This past February, when the British government studied firms offering buy now, pay later services, Chris Woolard, head of the Financial Conduct Authority, concluded that BNPL comes with “significant potential for consumer harm,” and the agency announced that it would begin to regulate the companies. Many of these platforms do not require credit checks for consumers to receive small loans, making it easy for consumers to spend more than they can afford and accumulate debt. The FCA’s regulations will force the lenders to conduct credit checks and allow consumers to lodge a complaint with the government if they feel like they are treated unfairly when they struggle to repay loans.

Since Ikea sells many expensive items—like kitchen systems and furniture sets—the company has always made it possible to pay for big-ticket items over time with interest. The difference is that now, with to Jifiti, customers can buy less-expensive items and stagger the payments. Depending on the transaction, customers may have to pay interest on these smaller loans; for some promotions, Ikea may absorb the interest to entice customers to make the purchase.

In some ways, Ikea is late to the party. BNPL services are now available across many retailers, from Sephora, which partners with Klarna, to Everlane, which partners with Zip (formerly Quadpay). Last week, Amazon announced that customers can now pay for products priced at $50 and higher in monthly installments thanks to its partnership with Affirm. And in July, payments company Square acquired Afterpay for $29 billion.

[Image: Ikea]
But Ikea seems keen to become a leader in the world of finance. In February, parent company Ingka took a 49% stake in the Swedish bank Ikano. And with this investment in Jifiti, Ikea is taking a minority stake in a financial technology company, allowing it to gain insight into how consumer behavior is changing thanks to the  fast-growing BNPL industry. “Ikea has realized that now that buy now, pay later has become the norm, they want to offer a much greater spectrum of financial products,” Martin says. “Today, they use our platform to streamline all of their financial offerings, from buy now, pay later to large installment loans.”

Jifiti doesn’t do the lending itself. Instead, it partners with established banks around the world, including Citizens Bank in the U.S. and Crédit Agricole in France. While brands like Klarna and Clearpay don’t require credit checks, Martin says that since Jifiti partners directly with banks, even small BNPL loans are subject to credit checks. This means that Jifiti actually turns away some customers who don’t have good credit scores.

While Jifiti, and by extension Ikea, is better regulated than some other platforms on the market, it is still making it easier for consumers to rack up debt.
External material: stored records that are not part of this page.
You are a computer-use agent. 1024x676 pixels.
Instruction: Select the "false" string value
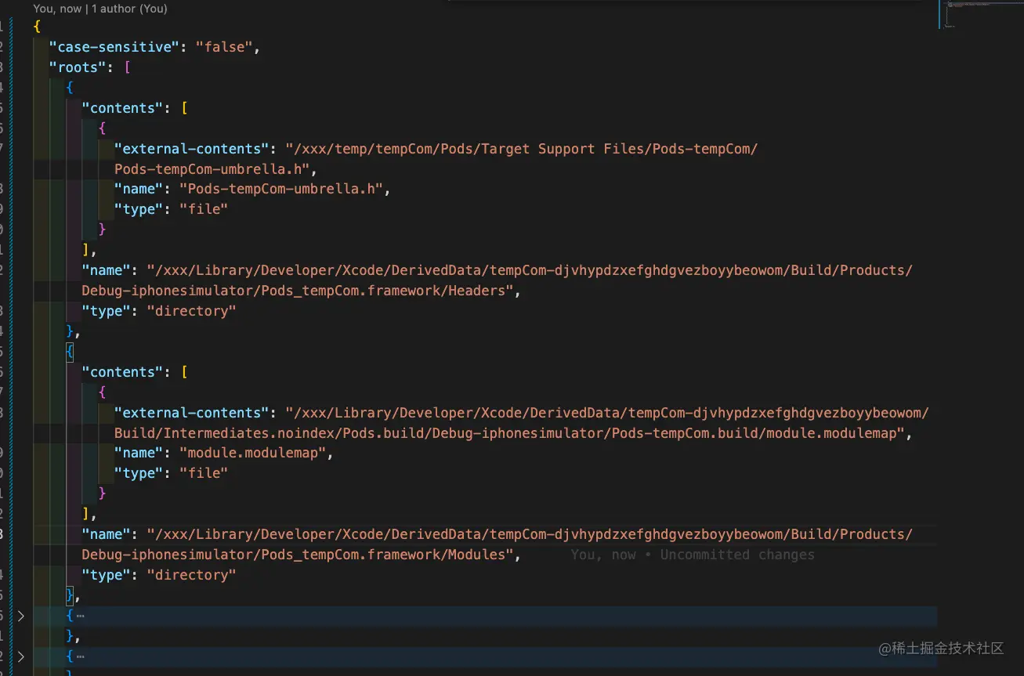226,47
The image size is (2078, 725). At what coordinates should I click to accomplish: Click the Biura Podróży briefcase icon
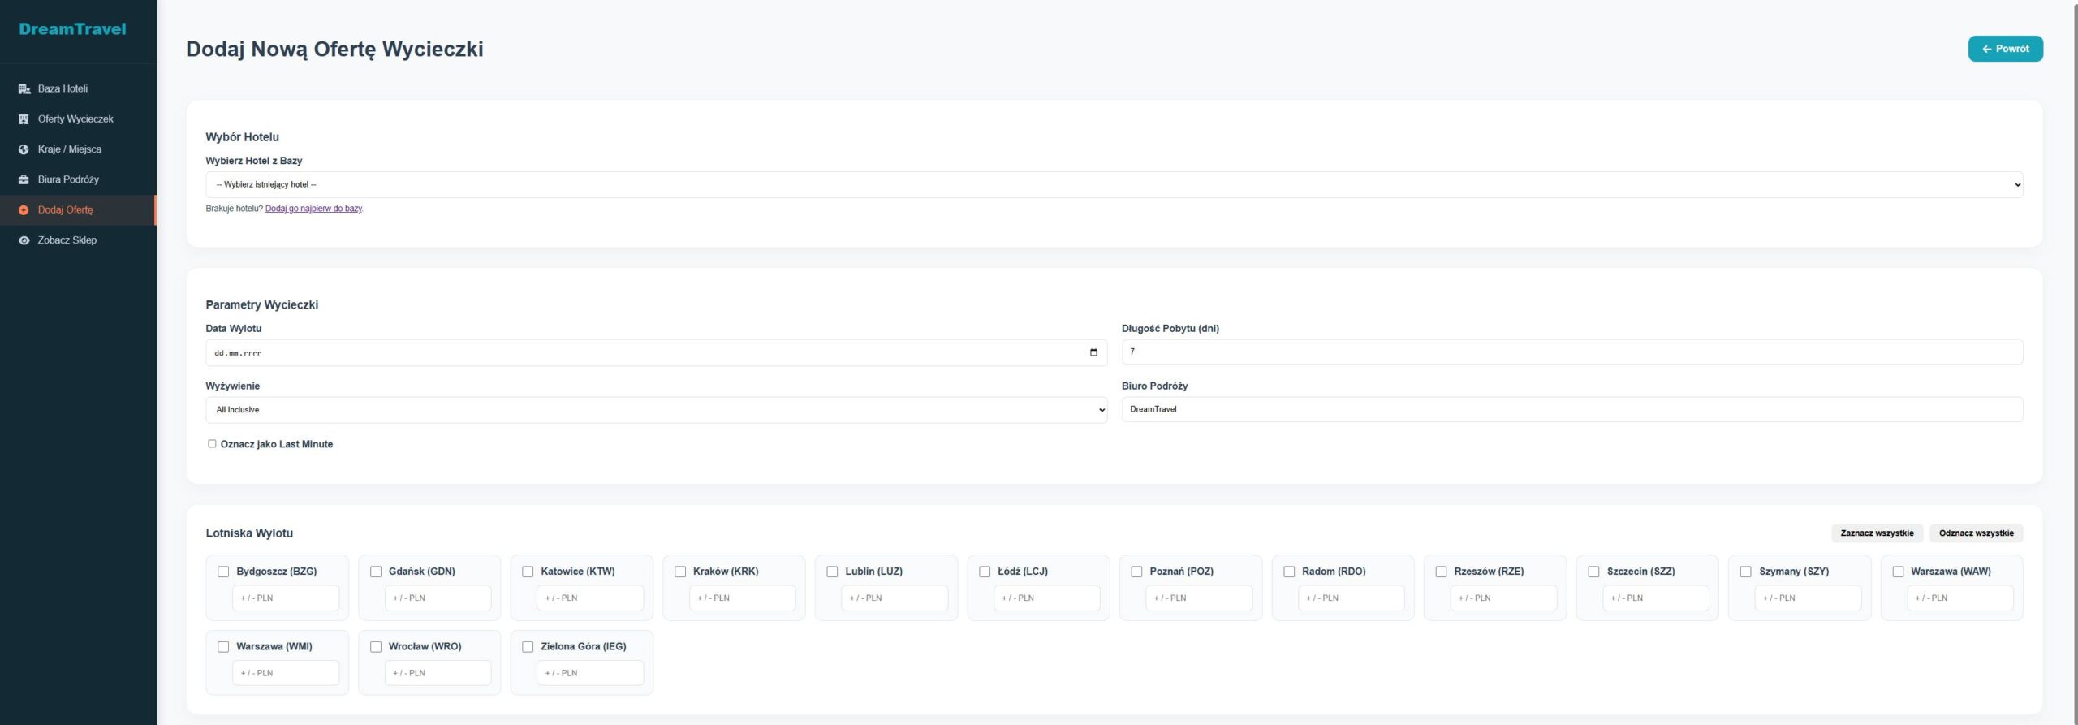(24, 179)
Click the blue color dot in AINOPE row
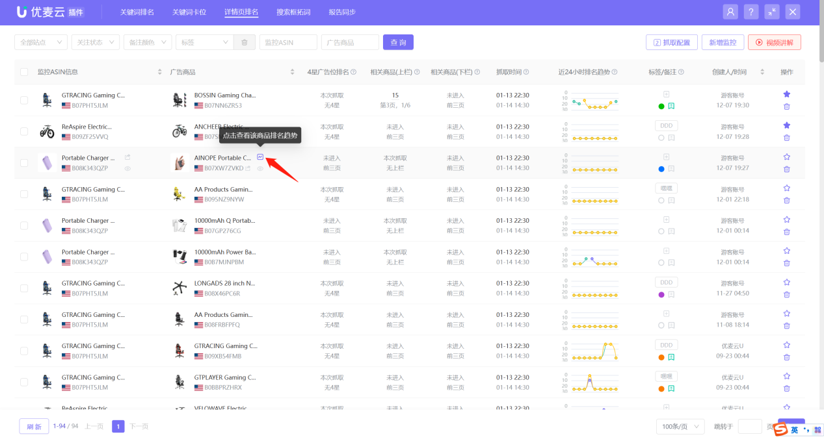Viewport: 824px width, 441px height. [661, 169]
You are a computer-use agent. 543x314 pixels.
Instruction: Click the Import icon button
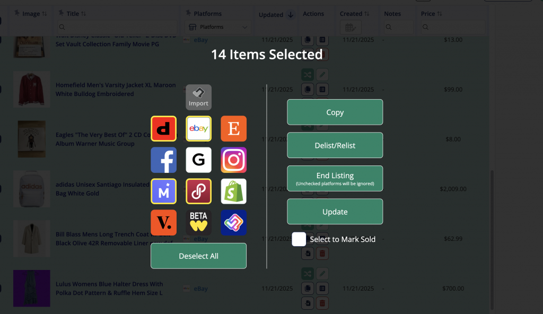coord(198,97)
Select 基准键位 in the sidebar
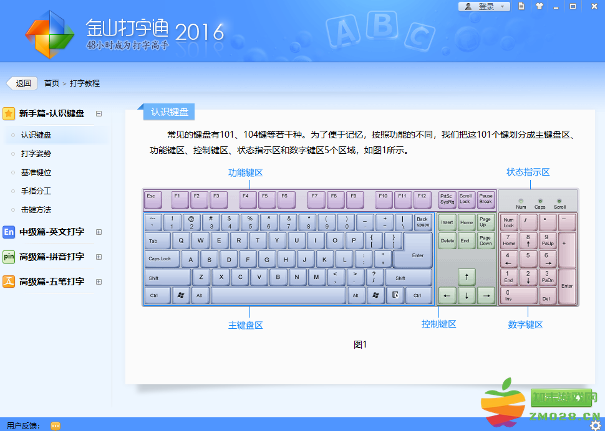 coord(36,172)

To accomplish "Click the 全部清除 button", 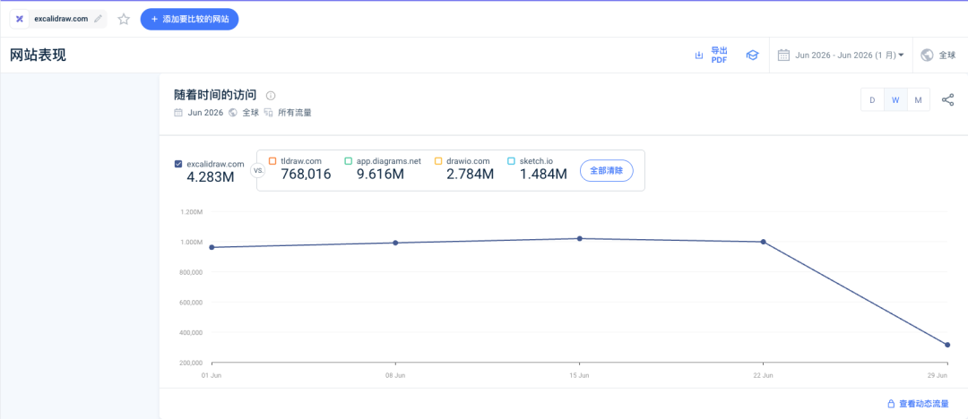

For some consumers who are financially literate, “buy now, pay later” offers another option besides using a credit card or PayPal to pay for an item, allowing them to compare interest rates and make smarter financial decisions.

But even with credit checks, BNPL may nudge some consumers to buy items they really can’t afford and overextend themselves financially. As John Glen, the U.K.’s economic secretary to the Treasury, told The Guardian in February: “With several buy now, pay later providers planning to expand to higher-value retailers, or offer their products in store, the risk that consumers could take on unaffordable levels of debt is increasing.”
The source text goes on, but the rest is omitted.